The answer: They used to be. Mom and dad and all of my brothers and sisters were my top shelf until December 7, 1990 at 9:02am. On that Friday morning I met my son, D, for the first time. There in the delivery room, holding him in my arms, I knew immediately that everybody else I know and love mattered less. I knew that if it ever came right down to a choice between mom’s existence and his, he would win. If it ever came down to a choice between my existence and his, he would win!

To demonstrate just how morally screwed up America’s educators, media leaders, and politicians are, I report now on a story of which I’m sure you are all familiar. The New York Subway Hero Story: First, let me say, the Subway Hero in this story is a “hero” for one reason and one reason only: He lived to talk about it. If he had died jumping down onto those tracks to rescue the stranger having a seizure, his actions would have been most immoral.

I listened carefully to the hero’s story. The oncoming train was some distance away when the man having the seizure fell onto the tracks. The hero left his two young daughters on the tarmac and jumped down onto the tracks to save the stranger. The stranger could do nothing to help himself, and the hero reported that he was unable to lift the man off the tracks to safety. The train was closing in on them. The hero said: I saw the train coming and I had this guy in my arms. I couldn’t lift him, so I held him down in the space in between the parked train and the tracks of the oncoming train. “I made a calculation.” I got on top of him and held him down while the train passed hitting neither of us.

When I heard the hero say “I made a calculation,” I knew why he was alive to tell the story. He did not jump down onto those tracks to die that day. He calculated that the train would pass over them both, harming neither. After making his calculation, had the man concluded that he would be hit and likely killed by the train, his action would have been wholly immoral. He would have died that day, abandoning his two young daughters for life! To save the life of a stranger? He would have sacrificed that which he values most in life, his life and the well-being of his children, for a much lesser value, a stranger.

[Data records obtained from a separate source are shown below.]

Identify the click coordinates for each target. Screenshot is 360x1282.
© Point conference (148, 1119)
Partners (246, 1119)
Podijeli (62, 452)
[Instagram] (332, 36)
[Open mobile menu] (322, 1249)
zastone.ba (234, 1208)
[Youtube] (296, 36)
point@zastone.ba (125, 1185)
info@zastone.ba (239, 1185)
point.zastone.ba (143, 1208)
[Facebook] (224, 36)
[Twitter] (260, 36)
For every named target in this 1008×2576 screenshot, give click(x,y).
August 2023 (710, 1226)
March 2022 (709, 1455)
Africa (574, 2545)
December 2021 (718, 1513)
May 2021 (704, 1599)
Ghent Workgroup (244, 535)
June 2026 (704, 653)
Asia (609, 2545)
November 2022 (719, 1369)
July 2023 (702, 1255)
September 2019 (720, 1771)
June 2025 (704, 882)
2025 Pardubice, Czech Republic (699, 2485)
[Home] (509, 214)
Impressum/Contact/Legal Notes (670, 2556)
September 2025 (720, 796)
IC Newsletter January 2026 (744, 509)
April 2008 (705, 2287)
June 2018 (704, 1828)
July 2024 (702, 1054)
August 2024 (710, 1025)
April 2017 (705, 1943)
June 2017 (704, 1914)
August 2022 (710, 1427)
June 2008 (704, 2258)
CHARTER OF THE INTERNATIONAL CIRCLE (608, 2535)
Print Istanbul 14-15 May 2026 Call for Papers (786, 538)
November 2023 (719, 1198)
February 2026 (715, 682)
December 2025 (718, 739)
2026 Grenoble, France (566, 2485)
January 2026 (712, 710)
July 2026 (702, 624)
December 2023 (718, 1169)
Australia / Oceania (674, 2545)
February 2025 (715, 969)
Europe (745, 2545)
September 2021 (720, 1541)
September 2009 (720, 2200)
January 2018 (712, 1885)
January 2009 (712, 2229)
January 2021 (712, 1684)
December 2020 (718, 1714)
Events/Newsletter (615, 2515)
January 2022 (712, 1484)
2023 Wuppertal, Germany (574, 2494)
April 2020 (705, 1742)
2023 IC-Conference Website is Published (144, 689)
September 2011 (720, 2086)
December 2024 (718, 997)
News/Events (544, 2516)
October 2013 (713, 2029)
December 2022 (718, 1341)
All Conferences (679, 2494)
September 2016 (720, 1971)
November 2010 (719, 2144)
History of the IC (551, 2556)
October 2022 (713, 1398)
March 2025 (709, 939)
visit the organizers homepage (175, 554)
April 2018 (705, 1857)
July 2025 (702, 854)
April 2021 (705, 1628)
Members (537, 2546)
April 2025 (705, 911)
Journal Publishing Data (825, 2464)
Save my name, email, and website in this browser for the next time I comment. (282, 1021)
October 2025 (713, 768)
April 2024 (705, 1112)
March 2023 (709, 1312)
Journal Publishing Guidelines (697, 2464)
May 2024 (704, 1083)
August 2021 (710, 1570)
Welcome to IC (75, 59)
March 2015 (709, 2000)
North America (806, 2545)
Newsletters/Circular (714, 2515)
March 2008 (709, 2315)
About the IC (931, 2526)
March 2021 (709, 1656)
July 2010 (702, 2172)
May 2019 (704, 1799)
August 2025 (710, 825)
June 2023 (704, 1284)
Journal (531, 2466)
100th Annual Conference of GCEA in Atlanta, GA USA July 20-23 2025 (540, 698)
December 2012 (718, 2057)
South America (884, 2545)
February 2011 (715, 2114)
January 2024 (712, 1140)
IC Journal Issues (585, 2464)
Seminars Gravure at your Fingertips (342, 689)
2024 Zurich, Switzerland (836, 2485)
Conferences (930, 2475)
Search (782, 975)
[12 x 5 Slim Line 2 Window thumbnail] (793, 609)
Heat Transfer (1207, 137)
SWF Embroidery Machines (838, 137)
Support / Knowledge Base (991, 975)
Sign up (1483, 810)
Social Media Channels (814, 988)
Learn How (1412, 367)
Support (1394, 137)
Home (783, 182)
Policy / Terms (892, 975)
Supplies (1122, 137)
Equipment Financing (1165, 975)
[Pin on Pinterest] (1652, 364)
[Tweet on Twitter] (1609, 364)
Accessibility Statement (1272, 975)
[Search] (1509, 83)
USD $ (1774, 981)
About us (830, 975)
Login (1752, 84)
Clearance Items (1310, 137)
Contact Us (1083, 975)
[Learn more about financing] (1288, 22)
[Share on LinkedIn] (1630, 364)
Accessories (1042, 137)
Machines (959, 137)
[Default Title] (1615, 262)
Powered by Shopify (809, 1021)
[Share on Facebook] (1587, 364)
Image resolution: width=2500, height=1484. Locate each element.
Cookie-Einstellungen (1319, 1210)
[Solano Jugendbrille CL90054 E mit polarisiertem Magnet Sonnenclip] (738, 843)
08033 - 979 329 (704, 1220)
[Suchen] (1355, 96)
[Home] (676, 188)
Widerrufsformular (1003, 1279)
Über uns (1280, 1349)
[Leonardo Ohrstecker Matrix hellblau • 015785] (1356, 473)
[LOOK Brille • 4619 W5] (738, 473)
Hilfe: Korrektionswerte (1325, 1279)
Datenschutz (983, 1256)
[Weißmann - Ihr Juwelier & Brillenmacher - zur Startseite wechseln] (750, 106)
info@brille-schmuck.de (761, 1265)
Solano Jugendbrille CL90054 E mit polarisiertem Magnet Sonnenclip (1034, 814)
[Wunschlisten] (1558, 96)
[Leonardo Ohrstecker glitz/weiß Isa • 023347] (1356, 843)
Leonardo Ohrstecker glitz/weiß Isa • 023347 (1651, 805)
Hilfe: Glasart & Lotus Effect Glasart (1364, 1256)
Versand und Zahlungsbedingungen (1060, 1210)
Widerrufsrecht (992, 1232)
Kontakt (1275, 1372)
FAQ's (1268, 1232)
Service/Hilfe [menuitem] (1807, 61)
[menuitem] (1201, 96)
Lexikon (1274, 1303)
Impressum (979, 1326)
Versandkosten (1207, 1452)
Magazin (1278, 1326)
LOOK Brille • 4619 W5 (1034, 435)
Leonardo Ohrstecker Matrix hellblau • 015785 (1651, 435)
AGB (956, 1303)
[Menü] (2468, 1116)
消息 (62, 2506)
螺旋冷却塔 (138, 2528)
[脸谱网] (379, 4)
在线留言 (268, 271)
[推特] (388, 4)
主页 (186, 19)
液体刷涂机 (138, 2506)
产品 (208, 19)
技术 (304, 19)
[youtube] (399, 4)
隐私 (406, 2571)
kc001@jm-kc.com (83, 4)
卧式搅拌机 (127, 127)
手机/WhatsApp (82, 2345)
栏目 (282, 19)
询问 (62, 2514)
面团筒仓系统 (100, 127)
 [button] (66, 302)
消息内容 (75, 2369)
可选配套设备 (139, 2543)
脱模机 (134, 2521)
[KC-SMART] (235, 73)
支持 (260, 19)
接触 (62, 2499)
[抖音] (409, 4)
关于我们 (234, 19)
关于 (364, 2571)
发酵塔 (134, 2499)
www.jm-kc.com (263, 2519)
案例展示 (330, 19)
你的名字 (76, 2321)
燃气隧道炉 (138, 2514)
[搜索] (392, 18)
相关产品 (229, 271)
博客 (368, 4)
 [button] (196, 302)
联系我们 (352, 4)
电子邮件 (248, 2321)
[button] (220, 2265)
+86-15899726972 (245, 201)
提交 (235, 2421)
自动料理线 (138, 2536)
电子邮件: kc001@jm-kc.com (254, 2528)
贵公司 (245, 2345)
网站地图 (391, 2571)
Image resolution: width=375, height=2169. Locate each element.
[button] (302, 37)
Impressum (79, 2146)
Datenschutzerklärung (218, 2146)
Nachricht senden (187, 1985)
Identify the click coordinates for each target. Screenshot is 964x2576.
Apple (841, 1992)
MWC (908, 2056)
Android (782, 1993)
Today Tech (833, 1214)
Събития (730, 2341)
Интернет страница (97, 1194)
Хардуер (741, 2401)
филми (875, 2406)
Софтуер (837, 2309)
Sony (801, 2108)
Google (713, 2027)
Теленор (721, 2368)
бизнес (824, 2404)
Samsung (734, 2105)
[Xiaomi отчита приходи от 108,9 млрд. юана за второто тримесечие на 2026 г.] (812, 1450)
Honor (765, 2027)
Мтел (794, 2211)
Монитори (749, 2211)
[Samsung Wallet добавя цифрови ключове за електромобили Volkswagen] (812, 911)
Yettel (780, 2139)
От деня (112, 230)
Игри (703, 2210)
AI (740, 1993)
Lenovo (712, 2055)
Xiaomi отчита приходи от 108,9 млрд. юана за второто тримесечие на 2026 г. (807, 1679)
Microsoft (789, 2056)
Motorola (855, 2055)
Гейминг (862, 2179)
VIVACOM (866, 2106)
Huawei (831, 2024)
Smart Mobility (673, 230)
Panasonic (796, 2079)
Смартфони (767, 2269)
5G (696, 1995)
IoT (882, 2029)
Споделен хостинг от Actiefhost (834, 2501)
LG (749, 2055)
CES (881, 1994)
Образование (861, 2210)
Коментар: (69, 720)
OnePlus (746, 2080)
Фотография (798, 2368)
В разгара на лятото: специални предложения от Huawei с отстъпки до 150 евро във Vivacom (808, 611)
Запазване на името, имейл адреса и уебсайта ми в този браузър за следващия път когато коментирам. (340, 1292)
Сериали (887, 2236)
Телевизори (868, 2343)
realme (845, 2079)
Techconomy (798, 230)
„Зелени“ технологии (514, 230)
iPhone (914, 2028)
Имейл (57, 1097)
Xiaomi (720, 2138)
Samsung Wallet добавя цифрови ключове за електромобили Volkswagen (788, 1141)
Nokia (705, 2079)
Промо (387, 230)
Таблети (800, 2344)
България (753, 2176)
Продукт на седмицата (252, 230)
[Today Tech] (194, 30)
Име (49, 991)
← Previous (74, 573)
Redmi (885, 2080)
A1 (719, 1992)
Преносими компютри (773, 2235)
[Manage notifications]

Had he died, his actions that day would have been completely irrational and immoral. His daughters would be right to hate his memory. But I assure you, had he died, he would have been hailed by the media, by Washington, by the nation as an even bigger hero. Everybody would be praising him for making the “ultimate sacrifice,” for being selfless and Christ-like.

Bunk!

Of course, the Subway Hero wouldn’t know anything about what a hero he is. He’d be dead. His story would shrink off the front page in a couple of days. By the end of the week, 300 million Americans—strangers all—would recall vaguely the events of that day. By the end of the month…utter silence. Nobody even thinking about it anymore. Nobody, that is, but his two abandoned daughters whose futures have been cast to chance.